Jakub Kicinski Feb. 26, 2021, 9:35 p.m. UTC | #30
On Fri, 26 Feb 2021 10:28:00 -0800 Wei Wang wrote:
> Hi Martin,

> Could you help try the following new patch on your setup and let me

> know if there are still issues?


FWIW your email got line wrapped for me.

> diff --git a/include/linux/netdevice.h b/include/linux/netdevice.h

> index ddf4cfc12615..9ed0f89ccdd5 100644

> --- a/include/linux/netdevice.h

> +++ b/include/linux/netdevice.h

> @@ -357,9 +357,10 @@ enum {

>         NAPI_STATE_NPSVC,               /* Netpoll - don't dequeue

> from poll_list */

>         NAPI_STATE_LISTED,              /* NAPI added to system lists */

>         NAPI_STATE_NO_BUSY_POLL,        /* Do not add in napi_hash, no

> busy polling */

> -       NAPI_STATE_IN_BUSY_POLL,        /* sk_busy_loop() owns this NAPI */

> +       NAPI_STATE_IN_BUSY_POLL,        /* sk_busy_loop() grabs SHED


nit: SHED -> SCHED

> bit and could busy poll */

>         NAPI_STATE_PREFER_BUSY_POLL,    /* prefer busy-polling over

> softirq processing*/

>         NAPI_STATE_THREADED,            /* The poll is performed

> inside its own thread*/

> +       NAPI_STATE_SCHED_BUSY_POLL,     /* Napi is currently scheduled

> in busy poll mode */


nit: Napi -> NAPI ?

>  };

> 

>  enum {

> @@ -372,6 +373,7 @@ enum {

>         NAPIF_STATE_IN_BUSY_POLL        = BIT(NAPI_STATE_IN_BUSY_POLL),

>         NAPIF_STATE_PREFER_BUSY_POLL    = BIT(NAPI_STATE_PREFER_BUSY_POLL),

>         NAPIF_STATE_THREADED            = BIT(NAPI_STATE_THREADED),

> +       NAPIF_STATE_SCHED_BUSY_POLL     = BIT(NAPI_STATE_SCHED_BUSY_POLL),

>  };

> 

>  enum gro_result {

> diff --git a/net/core/dev.c b/net/core/dev.c

> index 6c5967e80132..c717b67ce137 100644

> --- a/net/core/dev.c

> +++ b/net/core/dev.c

> @@ -1501,15 +1501,14 @@ static int napi_kthread_create(struct napi_struct *n)

>  {

>         int err = 0;

> 

> -       /* Create and wake up the kthread once to put it in

> -        * TASK_INTERRUPTIBLE mode to avoid the blocked task

> -        * warning and work with loadavg.

> +       /* Avoid using  kthread_run() here to prevent race

> +        * between softirq and kthread polling.

>          */

> -       n->thread = kthread_run(napi_threaded_poll, n, "napi/%s-%d",

> -                               n->dev->name, n->napi_id);

> +       n->thread = kthread_create(napi_threaded_poll, n, "napi/%s-%d",

> +                                  n->dev->name, n->napi_id);


I'm not sure this takes care of rapid:

dev_set_threaded(0)
━━━━━━━━
== LIST OF TASKS ==
(a) In the patch review excerpt, what spelling fix does the reviewer suggest for the new comment on NAPI_STATE_IN_BUSY_POLL?
(b) In the patch review excerpt, explain why the new version of napi_kthread_create() calls kthread_create() rather than kthread_run().
━━━━━━━━
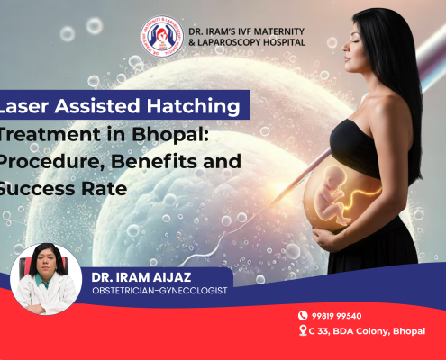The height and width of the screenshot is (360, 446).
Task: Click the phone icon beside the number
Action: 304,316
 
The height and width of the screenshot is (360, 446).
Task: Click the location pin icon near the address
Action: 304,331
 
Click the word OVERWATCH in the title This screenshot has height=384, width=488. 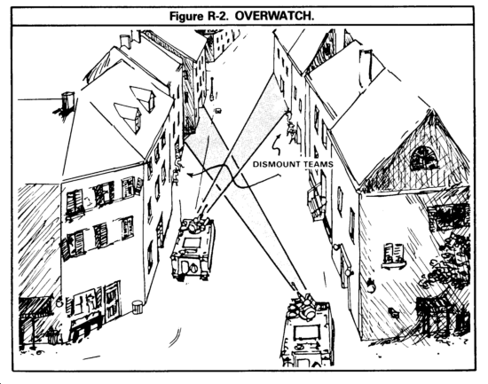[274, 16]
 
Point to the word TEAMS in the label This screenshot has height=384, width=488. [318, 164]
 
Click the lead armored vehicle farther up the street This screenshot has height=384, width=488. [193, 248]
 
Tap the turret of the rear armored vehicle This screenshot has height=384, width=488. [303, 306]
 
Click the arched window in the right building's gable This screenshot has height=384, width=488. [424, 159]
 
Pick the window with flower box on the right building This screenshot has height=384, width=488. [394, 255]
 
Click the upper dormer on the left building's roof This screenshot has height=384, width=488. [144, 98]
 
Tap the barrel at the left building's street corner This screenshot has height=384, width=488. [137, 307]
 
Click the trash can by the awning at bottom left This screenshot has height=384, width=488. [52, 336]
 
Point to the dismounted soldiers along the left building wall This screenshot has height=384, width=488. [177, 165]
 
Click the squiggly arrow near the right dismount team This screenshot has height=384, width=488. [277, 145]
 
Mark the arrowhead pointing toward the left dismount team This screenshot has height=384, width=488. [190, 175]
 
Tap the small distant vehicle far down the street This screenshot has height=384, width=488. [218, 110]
━━━━━━━━
== LIST OF SOLUTIONS ==
(a) The reviewer suggests changing "SHED" to "SCHED."

(b) The new comment says kthread_run() is avoided to prevent a race between softirq and kthread polling. The thread is therefore created with kthread_create() and not woken up at once. The old code had used kthread_run() to create and wake the thread once, putting it in TASK_INTERRUPTIBLE mode to avoid the blocked task warning and to work with loadavg.